◆ EXERCISE INSTRUCTIONS
Edit every item below so that "Open" becomes "Expand" and nothing else changes, and leave the pictures out of your answer.

Data records:
+-------+
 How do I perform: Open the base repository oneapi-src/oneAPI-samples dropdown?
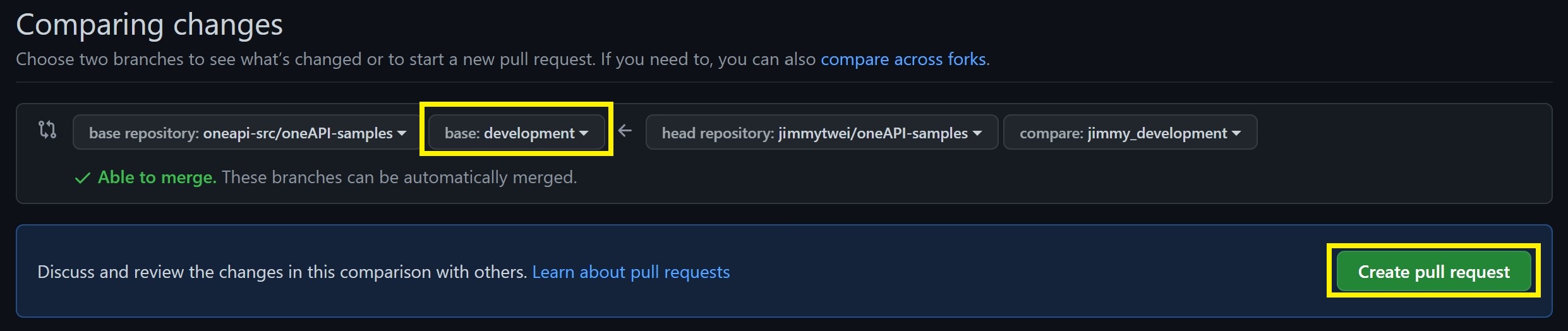[248, 132]
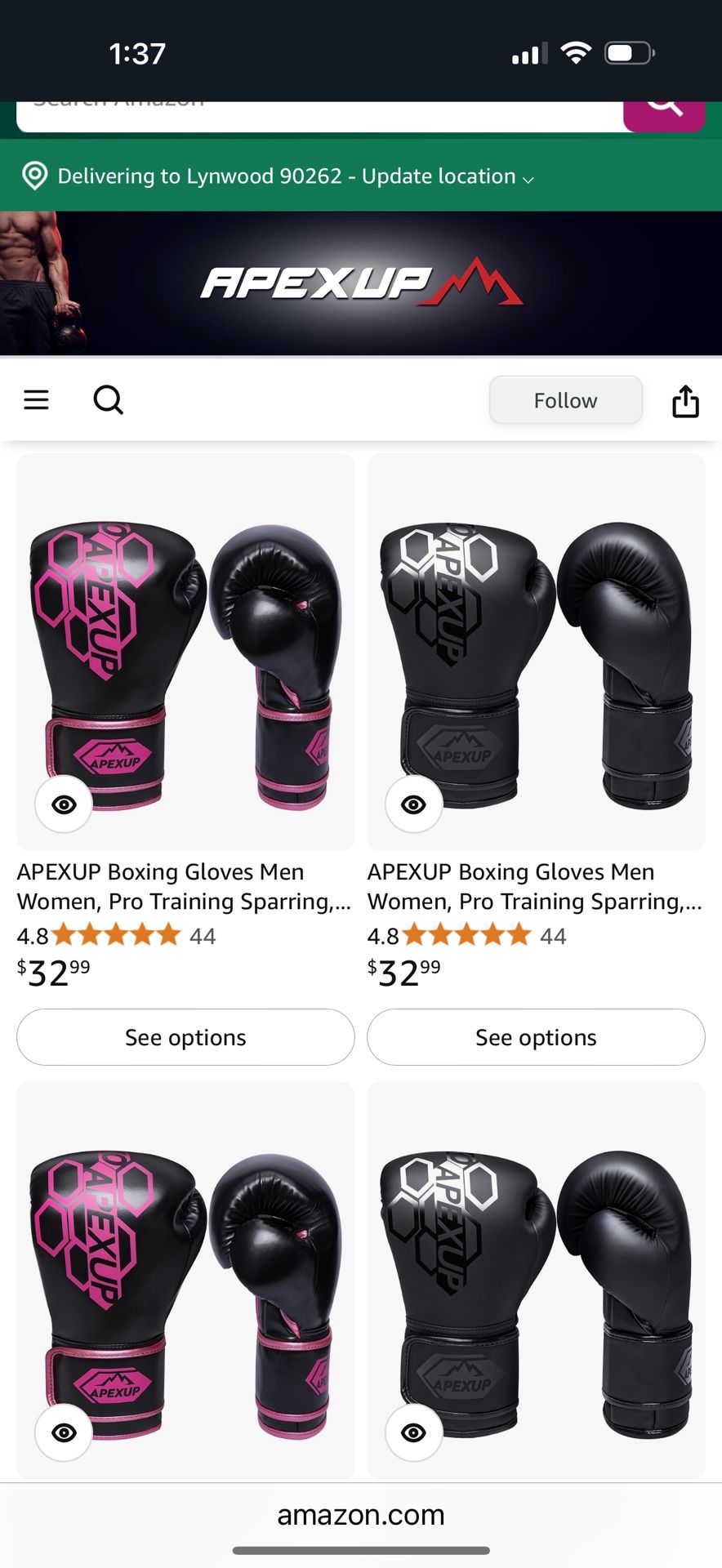The image size is (722, 1568).
Task: Click the search magnifier icon in storefront bar
Action: click(x=109, y=400)
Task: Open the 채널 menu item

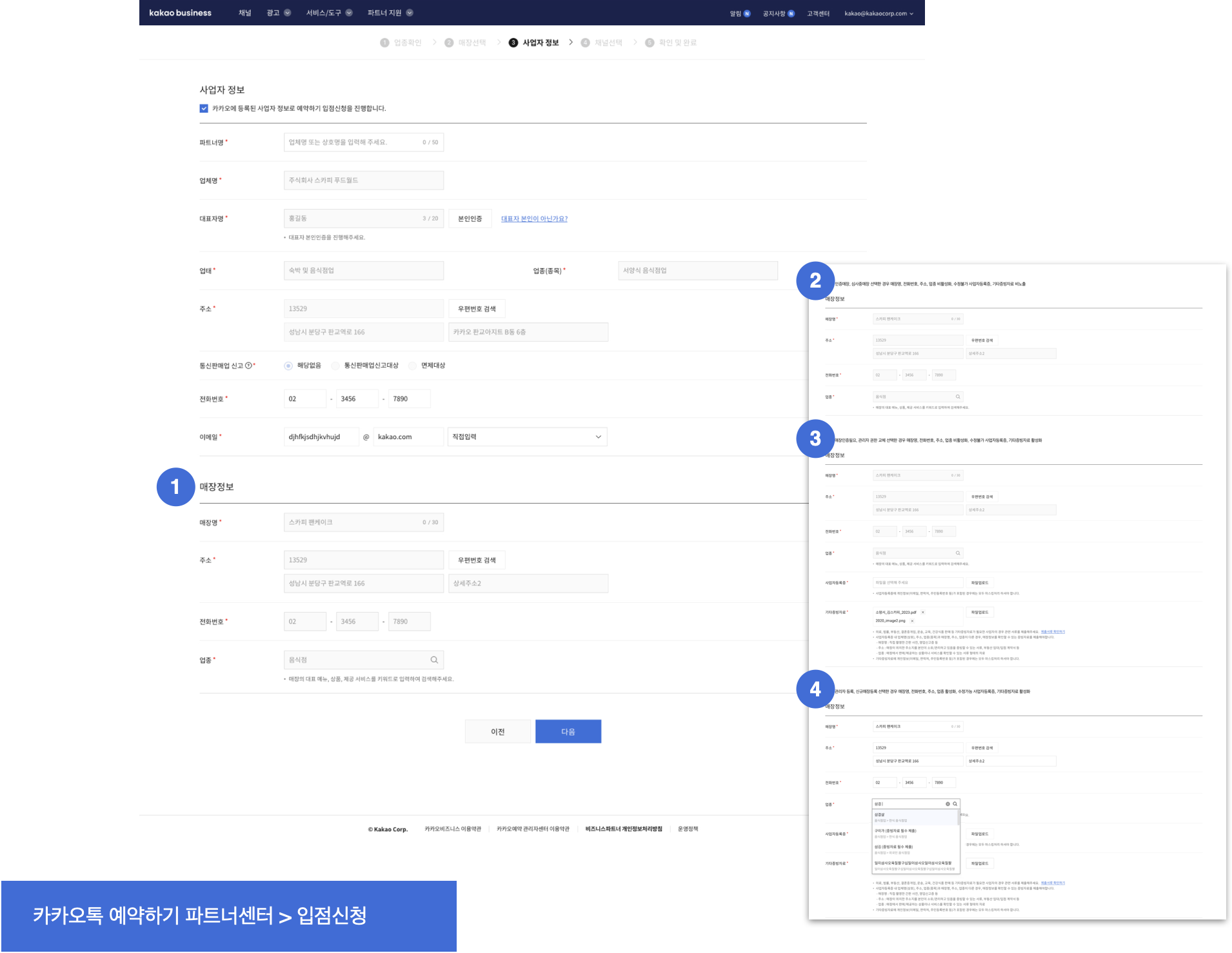Action: point(244,13)
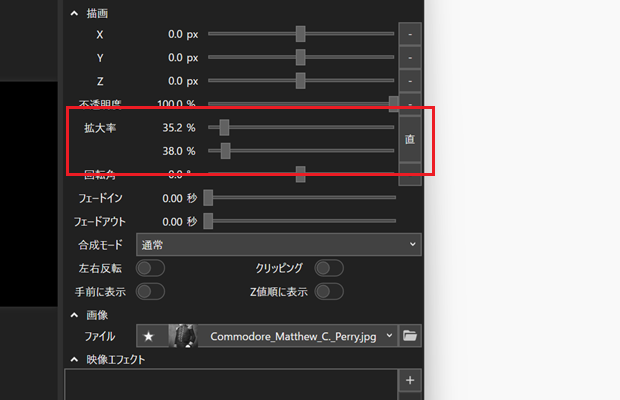Toggle the 左右反転 switch
Screen dimensions: 620x400
(x=150, y=268)
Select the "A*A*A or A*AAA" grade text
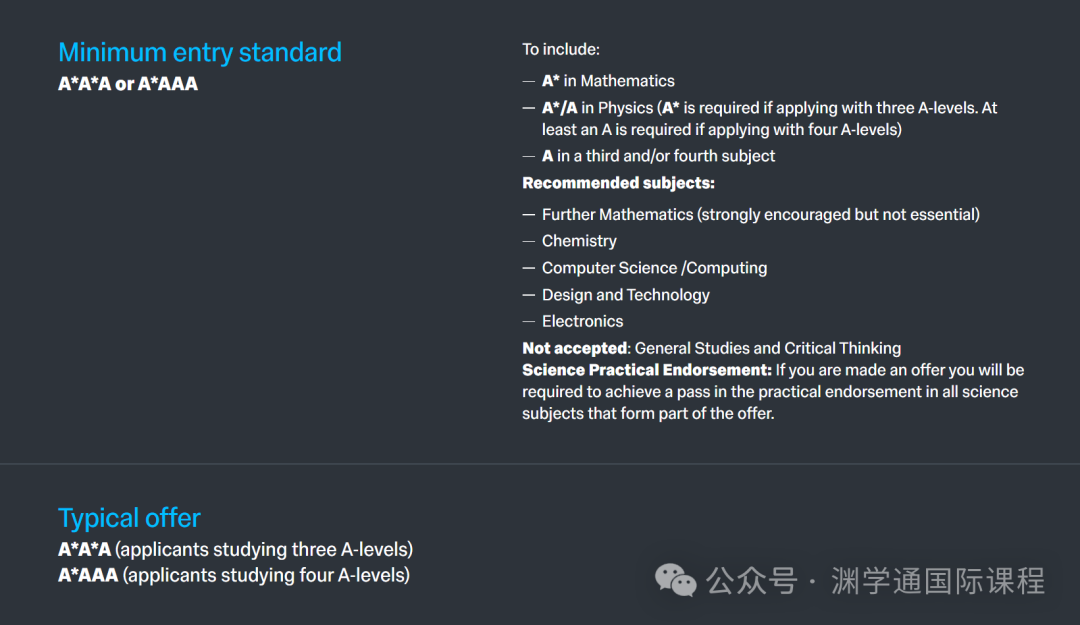Viewport: 1080px width, 625px height. pos(128,84)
+-------+
◆ FINISHED EXERCISE
 How do I perform: Expand the base repository oneapi-src/oneAPI-samples dropdown?
[248, 132]
The image size is (722, 1568).
Task: Click the search magnifier icon in storefront bar
Action: click(x=109, y=400)
Task: Expand the 채널 menu item

Action: point(244,13)
Toggle the 左右反転 switch
Screen dimensions: 620x400
(x=150, y=268)
Select the "A*A*A or A*AAA" grade text
Viewport: 1080px width, 625px height. pos(128,84)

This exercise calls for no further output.